Bisher ist allerdings das Gegenteil eingetroffen. Dass die USA und die EU die Schraube angezogen und die Sanktionen gegen Russland verschärft haben, habe man auf dem Energie- und Ölmarkt bis jetzt nur minim gespürt, sagt Norbert Rücker, der für die Bank Julius Bär die Rohstoffmärkte beobachtet: «Da hat man eine gewisse Bewegung gesehen – allerdings im Rahmen von 0,5 Prozent. Wenn man den Brent-Erdölpreis anschaut, ist das im Bereich von Tagesschwankungen.»
Wetter massgebender als Konflikt
Russland ist so stark auf die Einnahmen aus dem Verkauf von Erdöl und Erdgas angewiesen, dass es bisher den Hahn nur der Ukraine, nicht aber dem Rest Europas zugedreht hat. Die Befürchtungen, die noch Anfang Jahr in Europa die Runde machten, dass insbesondere die Erdgaspreise wegen des Konflikts ins Unermessliche steigen würden, haben sich nicht bewahrheitet.
«Was man gesehen hat, ist genau das Gegenteil. Dass nämlich die Krise in der Ukraine gar kein bestimmender Faktor war auf den Energiemärkten», sagt Rücker, und erklärt: «Der europäische Erdgaspreis hat seit Anfang Jahr um mehr als 40 Prozent nachgelassen. Da sieht man: Die Versorgungsengpässe waren kein Thema.» Bestimmend sei das Wetter gewesen, der milde Winter und der milde Frühling.
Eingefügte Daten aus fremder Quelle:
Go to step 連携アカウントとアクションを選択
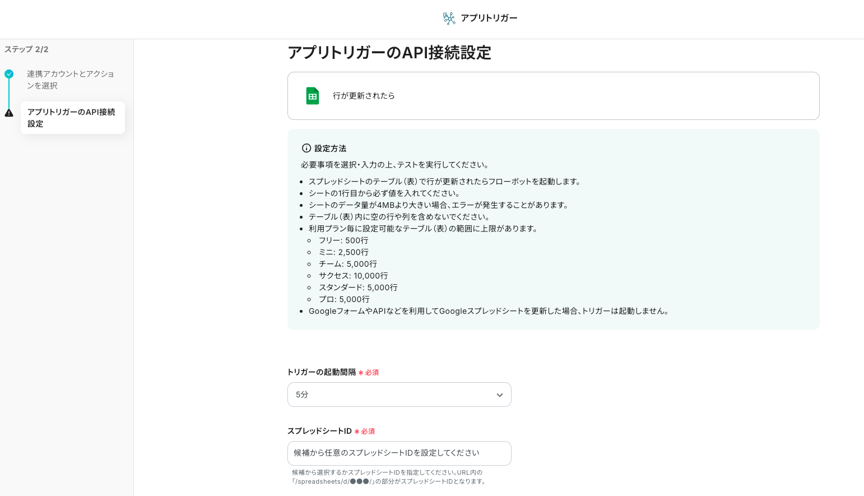The width and height of the screenshot is (864, 496). click(x=71, y=80)
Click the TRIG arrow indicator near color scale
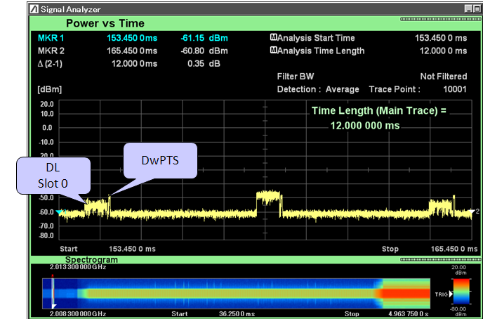This screenshot has height=319, width=483. pyautogui.click(x=451, y=294)
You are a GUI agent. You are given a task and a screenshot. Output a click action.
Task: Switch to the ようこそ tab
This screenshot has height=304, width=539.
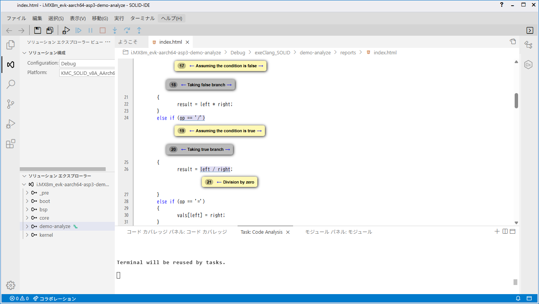coord(128,42)
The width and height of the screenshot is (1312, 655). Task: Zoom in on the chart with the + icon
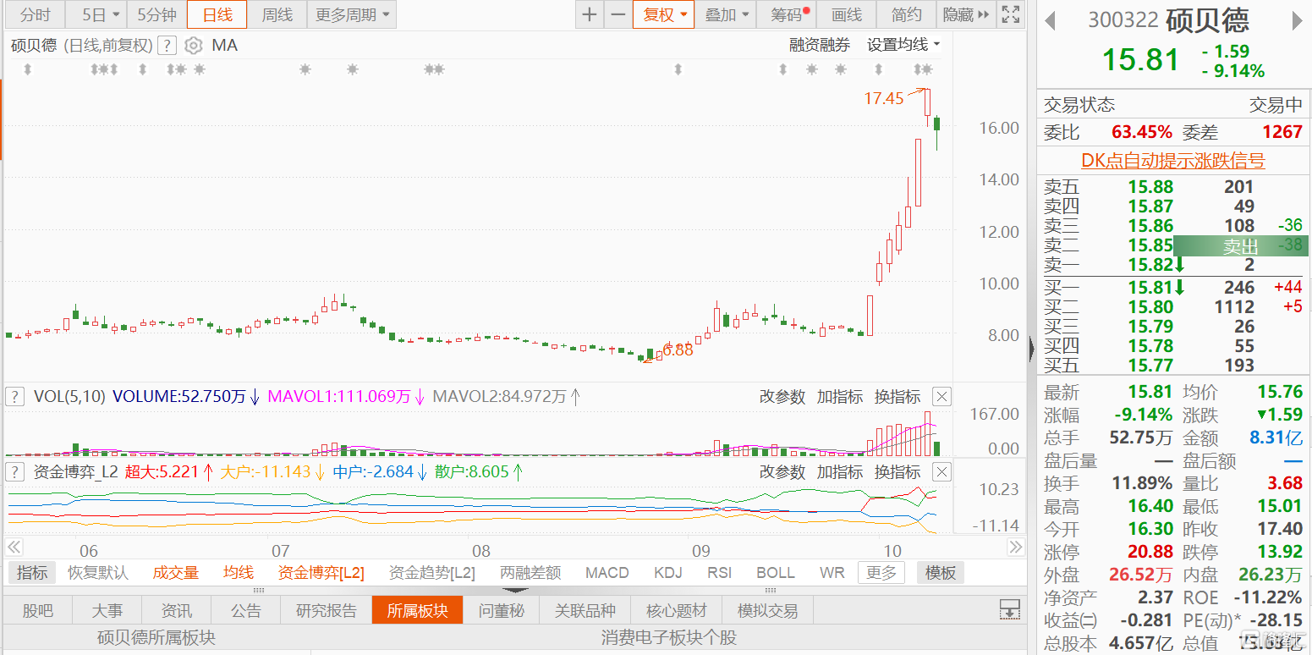point(589,14)
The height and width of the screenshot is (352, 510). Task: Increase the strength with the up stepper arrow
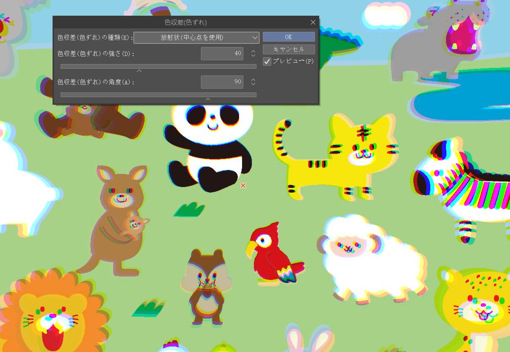point(253,51)

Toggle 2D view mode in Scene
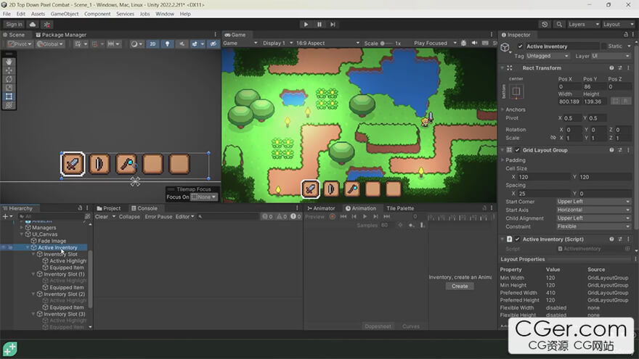click(153, 44)
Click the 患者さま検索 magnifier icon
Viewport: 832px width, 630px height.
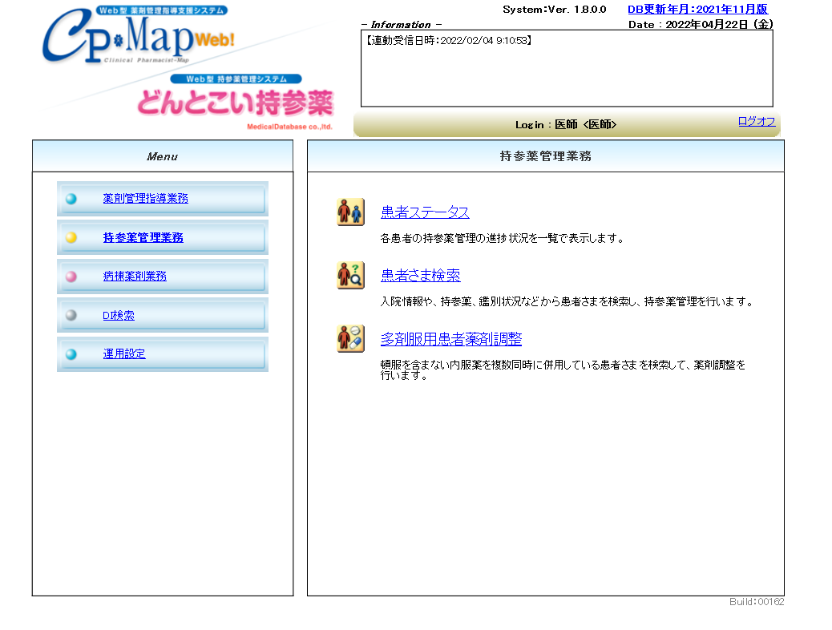tap(350, 275)
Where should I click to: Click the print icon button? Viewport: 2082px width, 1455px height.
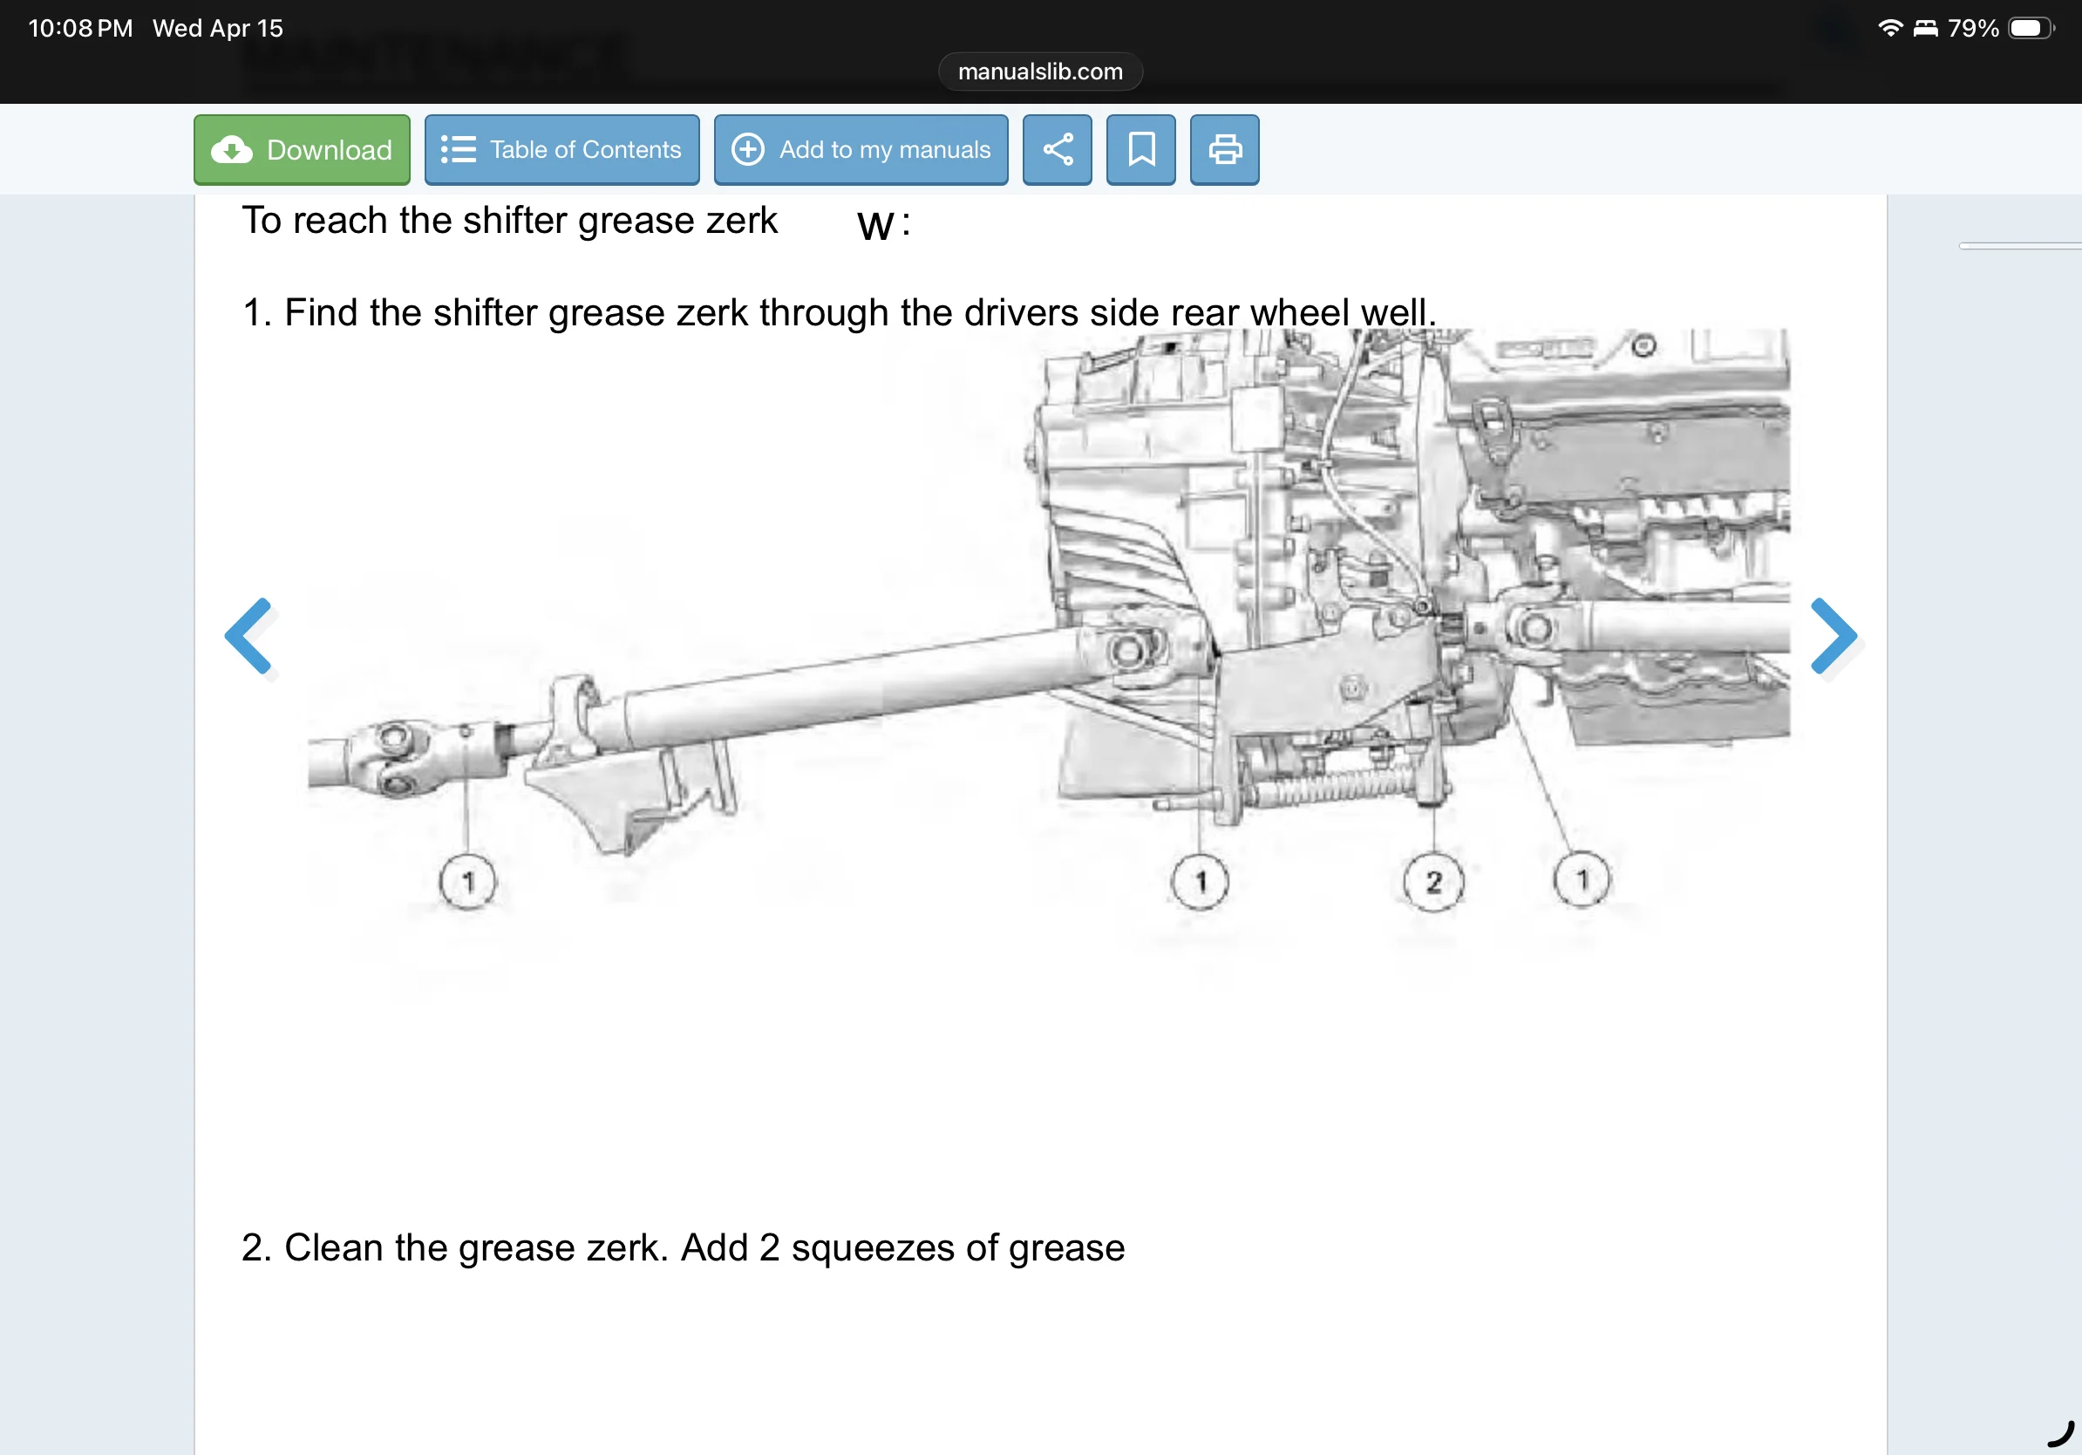pyautogui.click(x=1223, y=150)
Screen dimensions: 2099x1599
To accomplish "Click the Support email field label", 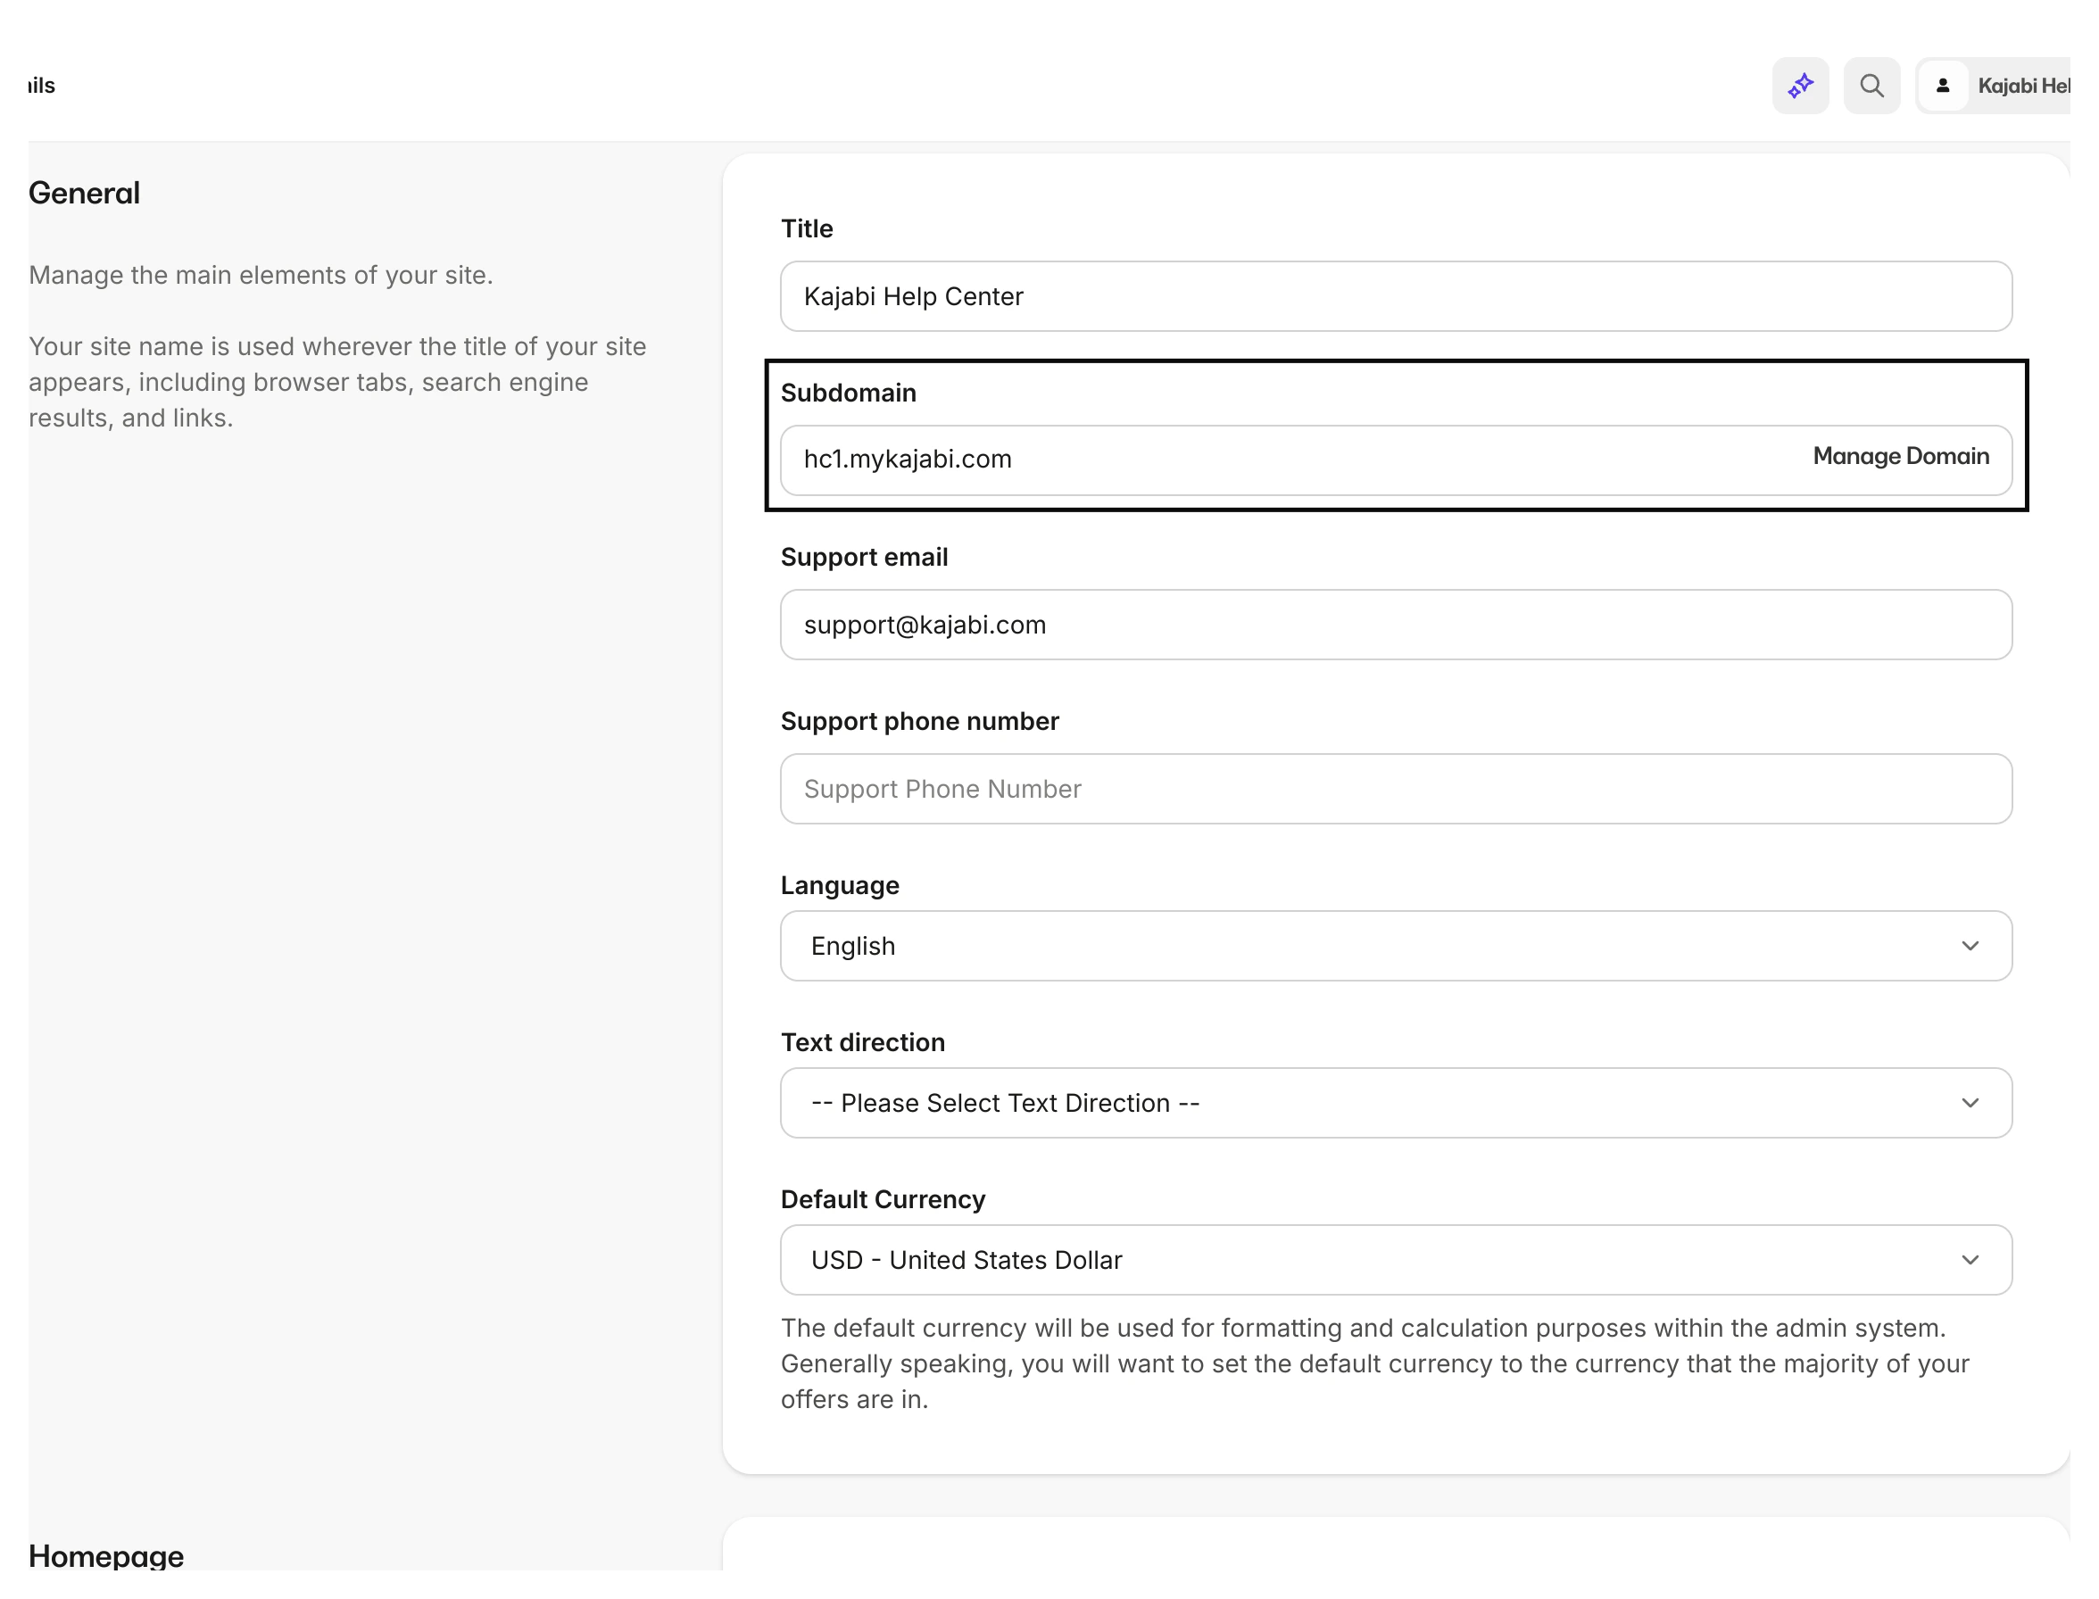I will (x=863, y=558).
Somit seien die Erdgasmärkte überversorgt gewesen, so Rücker. Langfristig allerdings könnten die jüngsten Sanktionen die europäische Energieversorgung doch noch treffen. Sie schränken nämlich die Möglichkeiten russischer Firmen ein, sich Kapital und Know-how zu beschaffen. Beides werden russische Rohstofffirmen jedoch benötigen, um die riesigen Erdgasvorkommen, beispielsweise in der Arktis, fördern zu können.